> [TASK BRIEF]: For the records below, report how many lines include "checkmark", with no accompanying text.

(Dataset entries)
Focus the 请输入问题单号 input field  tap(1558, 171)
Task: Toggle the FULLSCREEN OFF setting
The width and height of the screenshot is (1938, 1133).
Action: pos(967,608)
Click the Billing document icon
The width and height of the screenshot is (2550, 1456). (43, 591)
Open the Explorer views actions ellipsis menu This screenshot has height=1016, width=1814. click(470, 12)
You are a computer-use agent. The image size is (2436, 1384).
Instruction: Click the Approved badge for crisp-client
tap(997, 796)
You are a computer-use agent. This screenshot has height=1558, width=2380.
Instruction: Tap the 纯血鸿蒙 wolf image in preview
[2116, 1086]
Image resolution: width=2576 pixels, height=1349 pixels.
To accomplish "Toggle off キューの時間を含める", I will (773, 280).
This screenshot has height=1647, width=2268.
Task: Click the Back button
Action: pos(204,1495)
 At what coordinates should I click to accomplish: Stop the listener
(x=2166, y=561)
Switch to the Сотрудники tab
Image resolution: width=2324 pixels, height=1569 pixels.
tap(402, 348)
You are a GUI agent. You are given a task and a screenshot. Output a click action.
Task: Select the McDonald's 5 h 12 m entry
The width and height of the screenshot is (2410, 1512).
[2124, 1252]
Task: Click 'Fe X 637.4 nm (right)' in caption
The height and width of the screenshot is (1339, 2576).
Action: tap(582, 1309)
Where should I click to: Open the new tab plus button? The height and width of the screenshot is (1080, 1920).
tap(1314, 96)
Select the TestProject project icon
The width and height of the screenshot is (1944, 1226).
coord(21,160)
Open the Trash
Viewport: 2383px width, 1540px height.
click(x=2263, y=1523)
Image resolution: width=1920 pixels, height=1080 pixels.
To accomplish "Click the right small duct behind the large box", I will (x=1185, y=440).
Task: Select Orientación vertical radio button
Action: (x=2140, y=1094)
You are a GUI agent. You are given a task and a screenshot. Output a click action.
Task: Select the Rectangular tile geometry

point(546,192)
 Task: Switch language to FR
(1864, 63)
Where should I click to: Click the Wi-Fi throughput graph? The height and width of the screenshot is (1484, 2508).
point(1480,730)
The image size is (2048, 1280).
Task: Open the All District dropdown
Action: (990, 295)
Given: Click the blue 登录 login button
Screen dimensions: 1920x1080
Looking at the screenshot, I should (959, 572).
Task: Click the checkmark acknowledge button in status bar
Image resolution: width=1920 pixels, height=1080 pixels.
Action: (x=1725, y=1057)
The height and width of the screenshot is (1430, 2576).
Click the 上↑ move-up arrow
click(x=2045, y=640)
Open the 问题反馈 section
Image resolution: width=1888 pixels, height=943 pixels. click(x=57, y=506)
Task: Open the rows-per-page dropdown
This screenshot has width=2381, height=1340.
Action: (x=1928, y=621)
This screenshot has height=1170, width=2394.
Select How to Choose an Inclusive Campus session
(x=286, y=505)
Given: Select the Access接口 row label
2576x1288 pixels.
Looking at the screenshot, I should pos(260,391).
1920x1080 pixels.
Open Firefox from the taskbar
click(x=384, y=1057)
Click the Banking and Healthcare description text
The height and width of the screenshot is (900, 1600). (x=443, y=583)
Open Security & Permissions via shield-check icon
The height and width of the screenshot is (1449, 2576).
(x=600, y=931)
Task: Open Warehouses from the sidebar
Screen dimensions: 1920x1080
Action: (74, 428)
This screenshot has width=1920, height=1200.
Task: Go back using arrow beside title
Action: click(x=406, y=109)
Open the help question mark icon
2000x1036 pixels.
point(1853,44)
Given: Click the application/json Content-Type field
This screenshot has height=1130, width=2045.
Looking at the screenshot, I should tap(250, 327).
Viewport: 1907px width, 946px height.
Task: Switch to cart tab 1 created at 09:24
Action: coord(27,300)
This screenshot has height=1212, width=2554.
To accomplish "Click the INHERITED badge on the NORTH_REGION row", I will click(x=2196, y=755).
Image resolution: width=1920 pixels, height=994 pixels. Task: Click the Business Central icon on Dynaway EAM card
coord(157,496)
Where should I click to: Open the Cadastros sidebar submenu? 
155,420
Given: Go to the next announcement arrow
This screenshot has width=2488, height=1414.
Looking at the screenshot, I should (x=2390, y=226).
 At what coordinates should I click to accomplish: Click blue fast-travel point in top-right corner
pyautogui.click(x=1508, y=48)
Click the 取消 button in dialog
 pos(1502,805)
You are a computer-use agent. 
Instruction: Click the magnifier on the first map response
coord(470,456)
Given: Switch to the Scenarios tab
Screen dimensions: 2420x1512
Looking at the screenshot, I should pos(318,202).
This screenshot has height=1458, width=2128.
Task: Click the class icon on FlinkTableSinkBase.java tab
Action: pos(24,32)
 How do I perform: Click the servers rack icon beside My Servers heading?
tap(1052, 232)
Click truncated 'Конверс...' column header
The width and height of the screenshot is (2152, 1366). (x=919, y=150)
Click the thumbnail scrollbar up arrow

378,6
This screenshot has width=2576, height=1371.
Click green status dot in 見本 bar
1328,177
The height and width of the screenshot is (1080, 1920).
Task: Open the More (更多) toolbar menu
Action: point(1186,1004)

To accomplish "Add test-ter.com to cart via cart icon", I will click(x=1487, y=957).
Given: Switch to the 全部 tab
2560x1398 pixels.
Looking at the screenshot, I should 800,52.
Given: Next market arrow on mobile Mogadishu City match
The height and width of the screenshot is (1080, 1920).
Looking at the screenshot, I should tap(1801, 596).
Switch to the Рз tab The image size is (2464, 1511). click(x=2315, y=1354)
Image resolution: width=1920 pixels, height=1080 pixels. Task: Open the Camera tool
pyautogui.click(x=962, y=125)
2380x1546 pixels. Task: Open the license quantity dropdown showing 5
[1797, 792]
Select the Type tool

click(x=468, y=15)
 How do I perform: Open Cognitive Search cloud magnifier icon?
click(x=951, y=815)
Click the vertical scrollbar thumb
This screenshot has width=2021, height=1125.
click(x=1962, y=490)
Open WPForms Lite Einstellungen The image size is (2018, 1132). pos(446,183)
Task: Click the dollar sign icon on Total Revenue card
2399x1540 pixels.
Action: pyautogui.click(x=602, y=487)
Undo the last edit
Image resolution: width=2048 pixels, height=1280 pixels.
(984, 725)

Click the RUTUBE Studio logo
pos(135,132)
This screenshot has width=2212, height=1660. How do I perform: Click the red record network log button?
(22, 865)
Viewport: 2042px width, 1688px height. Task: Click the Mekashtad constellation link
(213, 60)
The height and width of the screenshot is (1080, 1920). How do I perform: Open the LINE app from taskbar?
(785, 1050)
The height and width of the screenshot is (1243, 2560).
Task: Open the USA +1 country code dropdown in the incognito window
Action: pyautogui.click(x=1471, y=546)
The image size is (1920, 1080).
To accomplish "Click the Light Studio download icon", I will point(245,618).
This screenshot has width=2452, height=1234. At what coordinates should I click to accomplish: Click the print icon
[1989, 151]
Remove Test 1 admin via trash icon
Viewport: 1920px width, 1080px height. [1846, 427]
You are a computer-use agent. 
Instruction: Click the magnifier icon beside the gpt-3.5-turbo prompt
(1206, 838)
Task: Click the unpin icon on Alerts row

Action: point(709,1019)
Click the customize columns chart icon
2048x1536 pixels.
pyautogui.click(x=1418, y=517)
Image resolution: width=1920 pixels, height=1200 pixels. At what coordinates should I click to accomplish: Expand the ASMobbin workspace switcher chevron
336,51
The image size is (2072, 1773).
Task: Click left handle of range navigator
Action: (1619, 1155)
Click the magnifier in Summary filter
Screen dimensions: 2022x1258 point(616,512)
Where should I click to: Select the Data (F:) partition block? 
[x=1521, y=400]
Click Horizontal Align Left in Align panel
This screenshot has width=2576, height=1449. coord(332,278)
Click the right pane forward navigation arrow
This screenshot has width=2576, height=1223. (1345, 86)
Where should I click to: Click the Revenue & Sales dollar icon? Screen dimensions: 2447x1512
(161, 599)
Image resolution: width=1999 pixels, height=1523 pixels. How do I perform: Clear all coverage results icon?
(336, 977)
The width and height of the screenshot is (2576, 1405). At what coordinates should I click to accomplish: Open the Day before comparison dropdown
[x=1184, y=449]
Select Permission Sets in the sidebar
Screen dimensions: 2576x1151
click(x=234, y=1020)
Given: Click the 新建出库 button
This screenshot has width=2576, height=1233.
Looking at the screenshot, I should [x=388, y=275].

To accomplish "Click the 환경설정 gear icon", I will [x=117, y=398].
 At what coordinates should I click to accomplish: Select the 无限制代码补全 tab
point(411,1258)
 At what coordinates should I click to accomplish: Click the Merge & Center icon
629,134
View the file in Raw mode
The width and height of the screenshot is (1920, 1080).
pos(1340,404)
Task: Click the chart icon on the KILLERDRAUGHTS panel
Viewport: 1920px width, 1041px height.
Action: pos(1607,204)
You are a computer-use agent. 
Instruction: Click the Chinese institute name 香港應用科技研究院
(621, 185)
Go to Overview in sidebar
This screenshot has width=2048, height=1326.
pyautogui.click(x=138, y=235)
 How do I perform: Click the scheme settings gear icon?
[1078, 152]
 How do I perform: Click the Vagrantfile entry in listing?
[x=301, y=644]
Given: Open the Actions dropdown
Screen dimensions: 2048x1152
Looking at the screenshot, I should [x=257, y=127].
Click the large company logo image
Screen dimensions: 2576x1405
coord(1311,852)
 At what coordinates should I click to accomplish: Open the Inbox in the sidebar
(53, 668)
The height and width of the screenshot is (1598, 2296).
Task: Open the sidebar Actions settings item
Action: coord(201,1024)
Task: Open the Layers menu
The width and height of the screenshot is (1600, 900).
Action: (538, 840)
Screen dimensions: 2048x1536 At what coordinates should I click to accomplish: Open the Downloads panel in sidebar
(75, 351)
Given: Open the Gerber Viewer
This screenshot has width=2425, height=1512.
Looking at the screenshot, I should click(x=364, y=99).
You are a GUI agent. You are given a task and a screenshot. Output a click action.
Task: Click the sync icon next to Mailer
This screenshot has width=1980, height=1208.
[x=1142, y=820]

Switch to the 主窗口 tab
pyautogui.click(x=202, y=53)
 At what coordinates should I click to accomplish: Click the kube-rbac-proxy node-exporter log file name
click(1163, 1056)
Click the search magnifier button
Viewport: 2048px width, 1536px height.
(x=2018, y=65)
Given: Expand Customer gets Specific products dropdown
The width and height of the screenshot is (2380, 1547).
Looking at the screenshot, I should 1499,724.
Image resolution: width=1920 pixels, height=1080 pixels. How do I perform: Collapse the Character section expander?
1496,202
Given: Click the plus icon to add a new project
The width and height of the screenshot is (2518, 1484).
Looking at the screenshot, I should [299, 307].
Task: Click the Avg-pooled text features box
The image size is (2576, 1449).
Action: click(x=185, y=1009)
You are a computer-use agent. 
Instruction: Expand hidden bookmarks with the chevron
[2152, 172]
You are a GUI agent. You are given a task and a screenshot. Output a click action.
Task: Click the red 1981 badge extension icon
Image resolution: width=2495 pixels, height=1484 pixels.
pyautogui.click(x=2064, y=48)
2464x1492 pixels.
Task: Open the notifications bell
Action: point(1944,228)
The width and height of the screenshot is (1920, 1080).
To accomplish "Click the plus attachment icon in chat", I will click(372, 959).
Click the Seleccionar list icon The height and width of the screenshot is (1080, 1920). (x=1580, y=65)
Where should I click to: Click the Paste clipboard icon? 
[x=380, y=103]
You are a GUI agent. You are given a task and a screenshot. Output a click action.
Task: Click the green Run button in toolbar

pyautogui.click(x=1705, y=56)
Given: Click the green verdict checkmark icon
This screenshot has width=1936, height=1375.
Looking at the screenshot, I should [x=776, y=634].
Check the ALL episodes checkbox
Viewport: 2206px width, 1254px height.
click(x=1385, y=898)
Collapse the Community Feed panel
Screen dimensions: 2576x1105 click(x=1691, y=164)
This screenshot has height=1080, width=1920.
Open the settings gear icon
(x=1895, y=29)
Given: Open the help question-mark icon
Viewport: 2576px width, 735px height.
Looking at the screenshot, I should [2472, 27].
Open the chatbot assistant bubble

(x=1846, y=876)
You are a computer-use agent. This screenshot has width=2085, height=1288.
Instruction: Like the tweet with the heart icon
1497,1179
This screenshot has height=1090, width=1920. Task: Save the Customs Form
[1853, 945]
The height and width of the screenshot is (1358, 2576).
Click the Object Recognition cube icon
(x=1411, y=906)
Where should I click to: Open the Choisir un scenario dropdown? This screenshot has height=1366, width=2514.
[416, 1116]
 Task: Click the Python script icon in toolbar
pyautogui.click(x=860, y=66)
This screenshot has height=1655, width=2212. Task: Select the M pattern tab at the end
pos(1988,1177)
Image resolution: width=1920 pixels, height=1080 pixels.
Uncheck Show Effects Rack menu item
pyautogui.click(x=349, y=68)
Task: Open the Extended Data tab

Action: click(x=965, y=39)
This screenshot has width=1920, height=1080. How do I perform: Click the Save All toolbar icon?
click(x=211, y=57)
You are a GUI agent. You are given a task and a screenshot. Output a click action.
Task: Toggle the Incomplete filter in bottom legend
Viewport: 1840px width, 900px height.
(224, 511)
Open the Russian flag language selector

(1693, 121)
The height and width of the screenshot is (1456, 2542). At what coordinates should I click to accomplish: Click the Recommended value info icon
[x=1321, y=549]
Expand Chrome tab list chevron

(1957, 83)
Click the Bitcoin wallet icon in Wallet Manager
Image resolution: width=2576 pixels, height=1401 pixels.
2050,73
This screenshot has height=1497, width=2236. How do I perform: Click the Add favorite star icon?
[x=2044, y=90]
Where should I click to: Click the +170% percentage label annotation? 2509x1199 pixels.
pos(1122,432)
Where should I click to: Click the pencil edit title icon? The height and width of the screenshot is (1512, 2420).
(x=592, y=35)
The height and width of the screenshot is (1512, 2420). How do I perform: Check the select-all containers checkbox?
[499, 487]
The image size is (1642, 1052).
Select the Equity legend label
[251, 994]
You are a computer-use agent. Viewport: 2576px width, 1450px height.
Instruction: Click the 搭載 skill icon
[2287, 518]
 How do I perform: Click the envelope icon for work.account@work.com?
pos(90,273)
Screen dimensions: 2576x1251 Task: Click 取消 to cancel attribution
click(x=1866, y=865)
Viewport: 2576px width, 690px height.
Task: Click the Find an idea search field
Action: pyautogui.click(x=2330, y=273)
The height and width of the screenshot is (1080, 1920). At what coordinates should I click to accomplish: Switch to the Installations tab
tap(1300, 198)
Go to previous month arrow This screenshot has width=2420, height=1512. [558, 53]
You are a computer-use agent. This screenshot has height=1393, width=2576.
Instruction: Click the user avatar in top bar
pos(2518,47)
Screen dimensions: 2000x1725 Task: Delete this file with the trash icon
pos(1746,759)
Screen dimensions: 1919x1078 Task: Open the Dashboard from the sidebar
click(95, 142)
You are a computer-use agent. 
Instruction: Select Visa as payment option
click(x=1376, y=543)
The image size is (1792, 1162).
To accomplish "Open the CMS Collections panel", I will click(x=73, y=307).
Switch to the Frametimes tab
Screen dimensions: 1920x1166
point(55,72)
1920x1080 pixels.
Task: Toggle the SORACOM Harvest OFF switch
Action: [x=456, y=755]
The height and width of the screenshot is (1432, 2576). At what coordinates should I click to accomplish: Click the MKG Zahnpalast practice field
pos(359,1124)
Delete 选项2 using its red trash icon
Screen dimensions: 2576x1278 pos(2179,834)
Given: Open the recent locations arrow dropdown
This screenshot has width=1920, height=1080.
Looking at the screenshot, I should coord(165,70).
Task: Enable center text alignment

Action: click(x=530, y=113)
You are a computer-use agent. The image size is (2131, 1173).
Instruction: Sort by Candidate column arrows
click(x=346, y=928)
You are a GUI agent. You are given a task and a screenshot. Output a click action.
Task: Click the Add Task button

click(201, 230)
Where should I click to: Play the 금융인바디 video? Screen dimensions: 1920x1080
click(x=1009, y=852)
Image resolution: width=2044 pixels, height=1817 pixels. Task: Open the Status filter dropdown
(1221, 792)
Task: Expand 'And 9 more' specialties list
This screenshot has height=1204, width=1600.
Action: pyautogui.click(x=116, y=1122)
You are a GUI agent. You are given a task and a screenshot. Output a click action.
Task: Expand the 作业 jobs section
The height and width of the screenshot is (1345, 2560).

> [RESULT BELOW]: 2